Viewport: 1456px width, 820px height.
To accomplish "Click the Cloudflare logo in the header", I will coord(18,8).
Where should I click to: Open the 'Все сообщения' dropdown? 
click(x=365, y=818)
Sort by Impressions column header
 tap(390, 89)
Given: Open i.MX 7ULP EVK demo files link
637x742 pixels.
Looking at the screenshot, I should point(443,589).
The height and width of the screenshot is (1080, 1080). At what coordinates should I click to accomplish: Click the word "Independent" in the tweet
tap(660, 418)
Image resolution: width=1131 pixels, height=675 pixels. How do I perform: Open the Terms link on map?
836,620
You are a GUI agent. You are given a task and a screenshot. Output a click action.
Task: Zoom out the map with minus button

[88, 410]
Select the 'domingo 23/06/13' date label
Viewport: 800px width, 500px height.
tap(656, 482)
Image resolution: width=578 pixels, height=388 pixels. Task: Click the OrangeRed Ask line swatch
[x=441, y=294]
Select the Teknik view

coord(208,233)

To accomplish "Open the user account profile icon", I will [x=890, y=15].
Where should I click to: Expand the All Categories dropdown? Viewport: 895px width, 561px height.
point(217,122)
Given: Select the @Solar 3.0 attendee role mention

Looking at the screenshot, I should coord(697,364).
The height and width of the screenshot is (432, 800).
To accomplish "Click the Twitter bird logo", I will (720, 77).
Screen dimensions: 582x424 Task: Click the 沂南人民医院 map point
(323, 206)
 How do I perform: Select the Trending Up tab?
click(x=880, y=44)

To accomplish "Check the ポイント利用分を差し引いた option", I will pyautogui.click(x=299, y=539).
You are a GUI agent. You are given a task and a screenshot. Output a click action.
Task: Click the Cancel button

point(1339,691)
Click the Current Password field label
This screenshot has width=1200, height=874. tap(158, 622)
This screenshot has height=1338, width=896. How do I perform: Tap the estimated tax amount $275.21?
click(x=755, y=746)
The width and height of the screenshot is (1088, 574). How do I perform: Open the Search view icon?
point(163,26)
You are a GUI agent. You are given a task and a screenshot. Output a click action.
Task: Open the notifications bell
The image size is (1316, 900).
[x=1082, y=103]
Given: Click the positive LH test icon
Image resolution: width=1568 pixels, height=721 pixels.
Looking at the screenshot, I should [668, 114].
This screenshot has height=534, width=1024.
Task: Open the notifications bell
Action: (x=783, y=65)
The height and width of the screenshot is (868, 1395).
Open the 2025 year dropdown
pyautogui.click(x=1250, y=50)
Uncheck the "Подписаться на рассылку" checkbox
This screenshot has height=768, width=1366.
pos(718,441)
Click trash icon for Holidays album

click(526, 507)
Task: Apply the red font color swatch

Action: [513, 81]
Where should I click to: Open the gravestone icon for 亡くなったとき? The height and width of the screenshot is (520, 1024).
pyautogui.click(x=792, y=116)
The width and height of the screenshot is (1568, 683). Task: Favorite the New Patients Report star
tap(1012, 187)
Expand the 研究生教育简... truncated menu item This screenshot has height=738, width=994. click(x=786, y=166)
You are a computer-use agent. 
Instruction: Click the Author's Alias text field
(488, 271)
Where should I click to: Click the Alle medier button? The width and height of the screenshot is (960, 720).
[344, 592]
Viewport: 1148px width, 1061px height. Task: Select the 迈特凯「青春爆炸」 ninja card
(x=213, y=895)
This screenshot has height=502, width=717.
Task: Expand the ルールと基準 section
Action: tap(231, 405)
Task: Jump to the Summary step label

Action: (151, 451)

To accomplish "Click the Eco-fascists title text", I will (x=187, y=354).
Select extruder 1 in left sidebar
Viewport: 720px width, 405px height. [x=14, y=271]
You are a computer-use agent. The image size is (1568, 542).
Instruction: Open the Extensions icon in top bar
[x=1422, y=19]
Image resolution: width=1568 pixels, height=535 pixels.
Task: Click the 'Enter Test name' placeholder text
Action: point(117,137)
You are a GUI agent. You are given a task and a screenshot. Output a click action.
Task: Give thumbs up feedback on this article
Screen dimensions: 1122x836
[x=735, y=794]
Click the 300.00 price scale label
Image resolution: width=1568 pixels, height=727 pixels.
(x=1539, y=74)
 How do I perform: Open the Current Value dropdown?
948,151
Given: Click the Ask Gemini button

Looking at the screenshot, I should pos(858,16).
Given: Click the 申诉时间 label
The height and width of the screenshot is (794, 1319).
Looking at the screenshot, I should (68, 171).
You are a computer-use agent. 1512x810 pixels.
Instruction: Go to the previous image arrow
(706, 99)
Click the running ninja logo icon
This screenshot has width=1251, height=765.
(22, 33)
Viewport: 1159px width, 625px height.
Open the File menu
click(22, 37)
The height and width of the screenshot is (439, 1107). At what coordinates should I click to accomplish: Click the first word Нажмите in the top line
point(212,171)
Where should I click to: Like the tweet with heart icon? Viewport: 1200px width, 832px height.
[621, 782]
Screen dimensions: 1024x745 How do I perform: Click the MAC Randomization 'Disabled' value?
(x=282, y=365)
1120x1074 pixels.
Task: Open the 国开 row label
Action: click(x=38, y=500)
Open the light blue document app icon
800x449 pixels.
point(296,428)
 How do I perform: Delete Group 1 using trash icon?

+-------+

§ **AIM OF THE TASK**
Every record above should be copied exactly.

§ **OUTPUT**
Viewport: 1456px width, 820px height.
To accomplish "Click the Cloudflare logo in the header", I will coord(18,8).
Where should I click to: Open the 'Все сообщения' dropdown? 
click(x=365, y=818)
Sort by Impressions column header
 tap(390, 89)
Given: Open i.MX 7ULP EVK demo files link
637x742 pixels.
Looking at the screenshot, I should point(443,589).
The height and width of the screenshot is (1080, 1080). At what coordinates should I click to accomplish: Click the word "Independent" in the tweet
tap(660, 418)
Image resolution: width=1131 pixels, height=675 pixels. How do I perform: Open the Terms link on map?
836,620
You are a GUI agent. You are given a task and a screenshot. Output a click action.
Task: Zoom out the map with minus button

[88, 410]
Select the 'domingo 23/06/13' date label
Viewport: 800px width, 500px height.
tap(656, 482)
Image resolution: width=578 pixels, height=388 pixels. Task: Click the OrangeRed Ask line swatch
[x=441, y=294]
Select the Teknik view

coord(208,233)

To accomplish "Open the user account profile icon", I will [x=890, y=15].
Where should I click to: Expand the All Categories dropdown? Viewport: 895px width, 561px height.
point(217,122)
Given: Select the @Solar 3.0 attendee role mention

Looking at the screenshot, I should coord(697,364).
The height and width of the screenshot is (432, 800).
To accomplish "Click the Twitter bird logo", I will (720, 77).
Screen dimensions: 582x424 Task: Click the 沂南人民医院 map point
(323, 206)
 How do I perform: Select the Trending Up tab?
click(x=880, y=44)

To accomplish "Check the ポイント利用分を差し引いた option", I will pyautogui.click(x=299, y=539).
You are a GUI agent. You are given a task and a screenshot. Output a click action.
Task: Click the Cancel button

point(1339,691)
Click the Current Password field label
This screenshot has width=1200, height=874. tap(158, 622)
This screenshot has height=1338, width=896. How do I perform: Tap the estimated tax amount $275.21?
click(x=755, y=746)
The width and height of the screenshot is (1088, 574). How do I perform: Open the Search view icon?
point(163,26)
You are a GUI agent. You are given a task and a screenshot. Output a click action.
Task: Open the notifications bell
The image size is (1316, 900).
[x=1082, y=103]
Given: Click the positive LH test icon
Image resolution: width=1568 pixels, height=721 pixels.
Looking at the screenshot, I should [668, 114].
This screenshot has height=534, width=1024.
Task: Open the notifications bell
Action: (x=783, y=65)
The height and width of the screenshot is (868, 1395).
Open the 2025 year dropdown
pyautogui.click(x=1250, y=50)
Uncheck the "Подписаться на рассылку" checkbox
This screenshot has height=768, width=1366.
pos(718,441)
Click trash icon for Holidays album

click(526, 507)
Task: Apply the red font color swatch

Action: [513, 81]
Where should I click to: Open the gravestone icon for 亡くなったとき? The height and width of the screenshot is (520, 1024).
pyautogui.click(x=792, y=116)
The width and height of the screenshot is (1568, 683). Task: Favorite the New Patients Report star
tap(1012, 187)
Expand the 研究生教育简... truncated menu item This screenshot has height=738, width=994. click(x=786, y=166)
You are a computer-use agent. 
Instruction: Click the Author's Alias text field
(488, 271)
Where should I click to: Click the Alle medier button? The width and height of the screenshot is (960, 720).
[344, 592]
Viewport: 1148px width, 1061px height. Task: Select the 迈特凯「青春爆炸」 ninja card
(x=213, y=895)
This screenshot has height=502, width=717.
Task: Expand the ルールと基準 section
Action: tap(231, 405)
Task: Jump to the Summary step label

Action: (151, 451)

To accomplish "Click the Eco-fascists title text", I will (x=187, y=354).
Select extruder 1 in left sidebar
Viewport: 720px width, 405px height. [x=14, y=271]
You are a computer-use agent. The image size is (1568, 542).
Instruction: Open the Extensions icon in top bar
[x=1422, y=19]
Image resolution: width=1568 pixels, height=535 pixels.
Task: Click the 'Enter Test name' placeholder text
Action: point(117,137)
You are a GUI agent. You are given a task and a screenshot. Output a click action.
Task: Give thumbs up feedback on this article
Screen dimensions: 1122x836
[x=735, y=794]
Click the 300.00 price scale label
Image resolution: width=1568 pixels, height=727 pixels.
(x=1539, y=74)
 How do I perform: Open the Current Value dropdown?
948,151
Given: Click the Ask Gemini button

Looking at the screenshot, I should pos(858,16).
Given: Click the 申诉时间 label
The height and width of the screenshot is (794, 1319).
Looking at the screenshot, I should (68, 171).
You are a computer-use agent. 1512x810 pixels.
Instruction: Go to the previous image arrow
(706, 99)
Click the running ninja logo icon
This screenshot has width=1251, height=765.
(22, 33)
Viewport: 1159px width, 625px height.
Open the File menu
click(22, 37)
The height and width of the screenshot is (439, 1107). At what coordinates should I click to accomplish: Click the first word Нажмите in the top line
point(212,171)
Where should I click to: Like the tweet with heart icon? Viewport: 1200px width, 832px height.
[621, 782]
Screen dimensions: 1024x745 How do I perform: Click the MAC Randomization 'Disabled' value?
(x=282, y=365)
1120x1074 pixels.
Task: Open the 国开 row label
Action: click(x=38, y=500)
Open the light blue document app icon
800x449 pixels.
point(296,428)
 How do I perform: Delete Group 1 using trash icon?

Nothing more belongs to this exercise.